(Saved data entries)
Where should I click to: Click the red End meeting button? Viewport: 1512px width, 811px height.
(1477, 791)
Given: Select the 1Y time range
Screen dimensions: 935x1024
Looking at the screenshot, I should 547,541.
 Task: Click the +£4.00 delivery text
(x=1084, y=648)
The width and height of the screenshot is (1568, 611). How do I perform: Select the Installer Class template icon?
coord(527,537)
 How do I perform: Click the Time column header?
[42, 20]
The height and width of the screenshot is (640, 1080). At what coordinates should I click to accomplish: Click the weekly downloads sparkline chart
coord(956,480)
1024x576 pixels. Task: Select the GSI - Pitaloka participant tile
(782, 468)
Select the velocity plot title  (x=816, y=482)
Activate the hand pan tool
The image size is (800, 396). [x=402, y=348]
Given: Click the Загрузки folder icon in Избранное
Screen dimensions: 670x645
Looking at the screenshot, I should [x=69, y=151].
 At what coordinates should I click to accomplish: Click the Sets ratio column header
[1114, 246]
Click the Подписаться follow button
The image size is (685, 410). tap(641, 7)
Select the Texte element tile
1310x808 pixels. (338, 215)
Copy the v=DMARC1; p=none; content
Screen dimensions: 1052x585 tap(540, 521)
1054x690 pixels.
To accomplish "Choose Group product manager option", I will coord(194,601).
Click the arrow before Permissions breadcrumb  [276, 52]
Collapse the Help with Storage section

▸ **PROMPT**: The records above need to be duplicated. Keep every word unchanged.

▸ **YOUR SOLUTION**:
Where should I click to: Click the red End meeting button? Viewport: 1512px width, 811px height.
(1477, 791)
Given: Select the 1Y time range
Screen dimensions: 935x1024
Looking at the screenshot, I should 547,541.
 Task: Click the +£4.00 delivery text
(x=1084, y=648)
The width and height of the screenshot is (1568, 611). How do I perform: Select the Installer Class template icon?
coord(527,537)
 How do I perform: Click the Time column header?
[42, 20]
The height and width of the screenshot is (640, 1080). At what coordinates should I click to accomplish: Click the weekly downloads sparkline chart
coord(956,480)
1024x576 pixels. Task: Select the GSI - Pitaloka participant tile
(782, 468)
Select the velocity plot title  (x=816, y=482)
Activate the hand pan tool
The image size is (800, 396). [x=402, y=348]
Given: Click the Загрузки folder icon in Избранное
Screen dimensions: 670x645
Looking at the screenshot, I should [x=69, y=151].
 At what coordinates should I click to accomplish: Click the Sets ratio column header
[1114, 246]
Click the Подписаться follow button
The image size is (685, 410). tap(641, 7)
Select the Texte element tile
1310x808 pixels. (338, 215)
Copy the v=DMARC1; p=none; content
Screen dimensions: 1052x585 tap(540, 521)
1054x690 pixels.
To accomplish "Choose Group product manager option", I will coord(194,601).
Click the arrow before Permissions breadcrumb  [276, 52]
Collapse the Help with Storage section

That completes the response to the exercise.